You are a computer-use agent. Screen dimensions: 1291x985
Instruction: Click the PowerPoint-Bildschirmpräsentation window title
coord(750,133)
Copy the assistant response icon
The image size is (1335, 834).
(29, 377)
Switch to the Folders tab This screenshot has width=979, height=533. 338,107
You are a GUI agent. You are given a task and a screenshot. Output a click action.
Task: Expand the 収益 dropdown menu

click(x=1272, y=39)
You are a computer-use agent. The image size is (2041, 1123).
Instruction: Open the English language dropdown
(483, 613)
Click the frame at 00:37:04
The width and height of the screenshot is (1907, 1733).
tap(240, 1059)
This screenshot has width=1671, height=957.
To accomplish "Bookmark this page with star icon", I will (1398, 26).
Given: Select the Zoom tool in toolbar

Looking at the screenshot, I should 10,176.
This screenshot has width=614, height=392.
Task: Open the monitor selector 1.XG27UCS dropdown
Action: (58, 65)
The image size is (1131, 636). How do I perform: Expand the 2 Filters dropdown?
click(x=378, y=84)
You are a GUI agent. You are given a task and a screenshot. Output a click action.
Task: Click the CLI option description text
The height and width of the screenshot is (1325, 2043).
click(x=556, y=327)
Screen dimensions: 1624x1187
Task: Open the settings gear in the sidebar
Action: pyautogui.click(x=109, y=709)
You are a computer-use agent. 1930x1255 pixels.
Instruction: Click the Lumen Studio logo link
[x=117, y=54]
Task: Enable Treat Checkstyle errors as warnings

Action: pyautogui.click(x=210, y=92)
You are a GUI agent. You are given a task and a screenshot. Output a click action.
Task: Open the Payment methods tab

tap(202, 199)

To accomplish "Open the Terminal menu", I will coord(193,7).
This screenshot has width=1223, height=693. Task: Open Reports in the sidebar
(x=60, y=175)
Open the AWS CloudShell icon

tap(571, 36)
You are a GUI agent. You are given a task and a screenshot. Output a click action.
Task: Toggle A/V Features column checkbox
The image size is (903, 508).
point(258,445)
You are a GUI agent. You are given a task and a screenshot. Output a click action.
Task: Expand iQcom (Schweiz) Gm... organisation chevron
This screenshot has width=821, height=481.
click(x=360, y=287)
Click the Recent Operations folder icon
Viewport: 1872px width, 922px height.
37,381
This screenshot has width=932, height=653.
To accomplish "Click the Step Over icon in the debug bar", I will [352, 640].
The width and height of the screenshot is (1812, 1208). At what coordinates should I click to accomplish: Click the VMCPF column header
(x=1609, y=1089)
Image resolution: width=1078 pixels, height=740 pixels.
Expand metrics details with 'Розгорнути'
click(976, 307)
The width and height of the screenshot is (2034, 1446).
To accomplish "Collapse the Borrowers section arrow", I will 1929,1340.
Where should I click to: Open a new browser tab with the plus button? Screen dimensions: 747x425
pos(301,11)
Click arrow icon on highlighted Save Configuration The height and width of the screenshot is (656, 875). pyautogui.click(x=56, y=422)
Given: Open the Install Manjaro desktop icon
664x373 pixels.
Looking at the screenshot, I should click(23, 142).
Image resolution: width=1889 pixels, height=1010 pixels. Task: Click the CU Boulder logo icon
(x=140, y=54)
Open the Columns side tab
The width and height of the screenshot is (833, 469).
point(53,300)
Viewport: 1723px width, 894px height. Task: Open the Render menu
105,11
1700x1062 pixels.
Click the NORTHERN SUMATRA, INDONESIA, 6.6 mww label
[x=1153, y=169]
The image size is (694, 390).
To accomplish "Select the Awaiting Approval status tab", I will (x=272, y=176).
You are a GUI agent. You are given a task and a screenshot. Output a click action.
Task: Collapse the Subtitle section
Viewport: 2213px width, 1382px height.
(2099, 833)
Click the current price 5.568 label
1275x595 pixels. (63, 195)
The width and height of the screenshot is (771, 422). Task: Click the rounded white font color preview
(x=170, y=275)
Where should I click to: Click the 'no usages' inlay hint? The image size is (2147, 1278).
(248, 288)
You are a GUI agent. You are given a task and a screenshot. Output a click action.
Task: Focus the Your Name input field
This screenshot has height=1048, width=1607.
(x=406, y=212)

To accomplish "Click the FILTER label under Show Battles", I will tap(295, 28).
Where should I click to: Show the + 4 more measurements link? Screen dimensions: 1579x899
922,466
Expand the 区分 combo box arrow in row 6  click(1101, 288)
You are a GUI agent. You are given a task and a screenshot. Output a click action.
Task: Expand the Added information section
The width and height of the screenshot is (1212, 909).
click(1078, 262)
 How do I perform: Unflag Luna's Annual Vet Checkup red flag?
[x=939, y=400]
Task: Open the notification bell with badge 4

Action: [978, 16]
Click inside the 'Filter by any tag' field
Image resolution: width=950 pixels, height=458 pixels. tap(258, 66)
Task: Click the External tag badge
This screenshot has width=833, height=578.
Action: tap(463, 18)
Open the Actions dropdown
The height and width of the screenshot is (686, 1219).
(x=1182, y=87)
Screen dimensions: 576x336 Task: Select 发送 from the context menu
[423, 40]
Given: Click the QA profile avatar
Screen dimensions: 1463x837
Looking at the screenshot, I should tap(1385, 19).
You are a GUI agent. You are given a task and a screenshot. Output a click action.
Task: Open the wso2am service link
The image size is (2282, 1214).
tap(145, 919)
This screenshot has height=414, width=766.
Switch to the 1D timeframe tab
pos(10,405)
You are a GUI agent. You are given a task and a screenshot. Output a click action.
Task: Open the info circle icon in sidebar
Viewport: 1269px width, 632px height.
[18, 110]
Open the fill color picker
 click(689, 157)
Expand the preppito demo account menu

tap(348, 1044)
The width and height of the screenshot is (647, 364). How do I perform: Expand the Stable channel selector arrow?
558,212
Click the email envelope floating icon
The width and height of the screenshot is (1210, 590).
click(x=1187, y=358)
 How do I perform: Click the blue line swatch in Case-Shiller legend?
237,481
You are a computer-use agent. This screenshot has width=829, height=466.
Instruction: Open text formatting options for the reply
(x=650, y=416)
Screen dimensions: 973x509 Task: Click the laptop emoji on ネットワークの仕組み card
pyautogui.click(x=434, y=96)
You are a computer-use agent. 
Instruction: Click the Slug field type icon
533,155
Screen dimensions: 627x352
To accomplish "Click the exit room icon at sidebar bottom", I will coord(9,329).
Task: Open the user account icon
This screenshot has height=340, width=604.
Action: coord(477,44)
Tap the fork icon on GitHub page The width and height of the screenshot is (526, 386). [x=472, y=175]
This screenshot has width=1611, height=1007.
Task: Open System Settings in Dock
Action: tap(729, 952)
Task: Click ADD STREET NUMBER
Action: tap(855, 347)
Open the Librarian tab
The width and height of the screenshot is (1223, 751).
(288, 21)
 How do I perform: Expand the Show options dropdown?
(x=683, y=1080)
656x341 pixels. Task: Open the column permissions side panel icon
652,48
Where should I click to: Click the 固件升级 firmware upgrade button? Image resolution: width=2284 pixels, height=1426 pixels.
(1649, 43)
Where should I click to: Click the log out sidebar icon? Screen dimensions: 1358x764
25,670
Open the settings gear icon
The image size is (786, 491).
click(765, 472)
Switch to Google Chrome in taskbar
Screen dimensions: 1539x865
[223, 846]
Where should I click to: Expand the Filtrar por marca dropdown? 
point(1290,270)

=-=-=-=-=

Prompt – Your job is to reproduce the data in full, with every line intact.

Answer for this exercise –
You are a computer-use agent. Screen dimensions: 1291x985
Instruction: Click the PowerPoint-Bildschirmpräsentation window title
coord(750,133)
Copy the assistant response icon
The image size is (1335, 834).
(29, 377)
Switch to the Folders tab This screenshot has width=979, height=533. 338,107
You are a GUI agent. You are given a task and a screenshot. Output a click action.
Task: Expand the 収益 dropdown menu

click(x=1272, y=39)
You are a computer-use agent. The image size is (2041, 1123).
Instruction: Open the English language dropdown
(483, 613)
Click the frame at 00:37:04
The width and height of the screenshot is (1907, 1733).
tap(240, 1059)
This screenshot has width=1671, height=957.
To accomplish "Bookmark this page with star icon", I will (1398, 26).
Given: Select the Zoom tool in toolbar

Looking at the screenshot, I should 10,176.
This screenshot has width=614, height=392.
Task: Open the monitor selector 1.XG27UCS dropdown
Action: (58, 65)
The image size is (1131, 636). How do I perform: Expand the 2 Filters dropdown?
click(x=378, y=84)
You are a GUI agent. You are given a task and a screenshot. Output a click action.
Task: Click the CLI option description text
The height and width of the screenshot is (1325, 2043).
click(x=556, y=327)
Screen dimensions: 1624x1187
Task: Open the settings gear in the sidebar
Action: pyautogui.click(x=109, y=709)
You are a computer-use agent. 1930x1255 pixels.
Instruction: Click the Lumen Studio logo link
[x=117, y=54]
Task: Enable Treat Checkstyle errors as warnings

Action: pyautogui.click(x=210, y=92)
You are a GUI agent. You are given a task and a screenshot. Output a click action.
Task: Open the Payment methods tab

tap(202, 199)

To accomplish "Open the Terminal menu", I will coord(193,7).
This screenshot has width=1223, height=693. Task: Open Reports in the sidebar
(x=60, y=175)
Open the AWS CloudShell icon

tap(571, 36)
You are a GUI agent. You are given a task and a screenshot. Output a click action.
Task: Toggle A/V Features column checkbox
The image size is (903, 508).
point(258,445)
You are a GUI agent. You are given a task and a screenshot. Output a click action.
Task: Expand iQcom (Schweiz) Gm... organisation chevron
This screenshot has width=821, height=481.
click(x=360, y=287)
Click the Recent Operations folder icon
Viewport: 1872px width, 922px height.
37,381
This screenshot has width=932, height=653.
To accomplish "Click the Step Over icon in the debug bar", I will [352, 640].
The width and height of the screenshot is (1812, 1208). At what coordinates should I click to accomplish: Click the VMCPF column header
(x=1609, y=1089)
Image resolution: width=1078 pixels, height=740 pixels.
Expand metrics details with 'Розгорнути'
click(976, 307)
The width and height of the screenshot is (2034, 1446).
To accomplish "Collapse the Borrowers section arrow", I will 1929,1340.
Where should I click to: Open a new browser tab with the plus button? Screen dimensions: 747x425
pos(301,11)
Click arrow icon on highlighted Save Configuration The height and width of the screenshot is (656, 875). pyautogui.click(x=56, y=422)
Given: Open the Install Manjaro desktop icon
664x373 pixels.
Looking at the screenshot, I should click(23, 142).
Image resolution: width=1889 pixels, height=1010 pixels. Task: Click the CU Boulder logo icon
(x=140, y=54)
Open the Columns side tab
The width and height of the screenshot is (833, 469).
point(53,300)
Viewport: 1723px width, 894px height. Task: Open the Render menu
105,11
1700x1062 pixels.
Click the NORTHERN SUMATRA, INDONESIA, 6.6 mww label
[x=1153, y=169]
The image size is (694, 390).
To accomplish "Select the Awaiting Approval status tab", I will (x=272, y=176).
You are a GUI agent. You are given a task and a screenshot. Output a click action.
Task: Collapse the Subtitle section
Viewport: 2213px width, 1382px height.
(2099, 833)
Click the current price 5.568 label
1275x595 pixels. (63, 195)
The width and height of the screenshot is (771, 422). Task: Click the rounded white font color preview
(x=170, y=275)
Where should I click to: Click the 'no usages' inlay hint? The image size is (2147, 1278).
(248, 288)
You are a GUI agent. You are given a task and a screenshot. Output a click action.
Task: Focus the Your Name input field
This screenshot has height=1048, width=1607.
(x=406, y=212)

To accomplish "Click the FILTER label under Show Battles", I will tap(295, 28).
Where should I click to: Show the + 4 more measurements link? Screen dimensions: 1579x899
922,466
Expand the 区分 combo box arrow in row 6  click(1101, 288)
You are a GUI agent. You are given a task and a screenshot. Output a click action.
Task: Expand the Added information section
The width and height of the screenshot is (1212, 909).
click(1078, 262)
 How do I perform: Unflag Luna's Annual Vet Checkup red flag?
[x=939, y=400]
Task: Open the notification bell with badge 4

Action: [978, 16]
Click inside the 'Filter by any tag' field
Image resolution: width=950 pixels, height=458 pixels. tap(258, 66)
Task: Click the External tag badge
This screenshot has width=833, height=578.
Action: tap(463, 18)
Open the Actions dropdown
The height and width of the screenshot is (686, 1219).
(x=1182, y=87)
Screen dimensions: 576x336 Task: Select 发送 from the context menu
[423, 40]
Given: Click the QA profile avatar
Screen dimensions: 1463x837
Looking at the screenshot, I should tap(1385, 19).
You are a GUI agent. You are given a task and a screenshot. Output a click action.
Task: Open the wso2am service link
The image size is (2282, 1214).
tap(145, 919)
This screenshot has height=414, width=766.
Switch to the 1D timeframe tab
pos(10,405)
You are a GUI agent. You are given a task and a screenshot. Output a click action.
Task: Open the info circle icon in sidebar
Viewport: 1269px width, 632px height.
[18, 110]
Open the fill color picker
 click(689, 157)
Expand the preppito demo account menu

tap(348, 1044)
The width and height of the screenshot is (647, 364). How do I perform: Expand the Stable channel selector arrow?
558,212
Click the email envelope floating icon
The width and height of the screenshot is (1210, 590).
click(x=1187, y=358)
 How do I perform: Click the blue line swatch in Case-Shiller legend?
237,481
You are a computer-use agent. This screenshot has width=829, height=466.
Instruction: Open text formatting options for the reply
(x=650, y=416)
Screen dimensions: 973x509 Task: Click the laptop emoji on ネットワークの仕組み card
pyautogui.click(x=434, y=96)
You are a computer-use agent. 
Instruction: Click the Slug field type icon
533,155
Screen dimensions: 627x352
To accomplish "Click the exit room icon at sidebar bottom", I will coord(9,329).
Task: Open the user account icon
This screenshot has height=340, width=604.
Action: coord(477,44)
Tap the fork icon on GitHub page The width and height of the screenshot is (526, 386). [x=472, y=175]
This screenshot has width=1611, height=1007.
Task: Open System Settings in Dock
Action: tap(729, 952)
Task: Click ADD STREET NUMBER
Action: tap(855, 347)
Open the Librarian tab
The width and height of the screenshot is (1223, 751).
(288, 21)
 How do I perform: Expand the Show options dropdown?
(x=683, y=1080)
656x341 pixels. Task: Open the column permissions side panel icon
652,48
Where should I click to: Click the 固件升级 firmware upgrade button? Image resolution: width=2284 pixels, height=1426 pixels.
(1649, 43)
Where should I click to: Click the log out sidebar icon? Screen dimensions: 1358x764
25,670
Open the settings gear icon
The image size is (786, 491).
click(765, 472)
Switch to Google Chrome in taskbar
Screen dimensions: 1539x865
[223, 846]
Where should I click to: Expand the Filtrar por marca dropdown? 
point(1290,270)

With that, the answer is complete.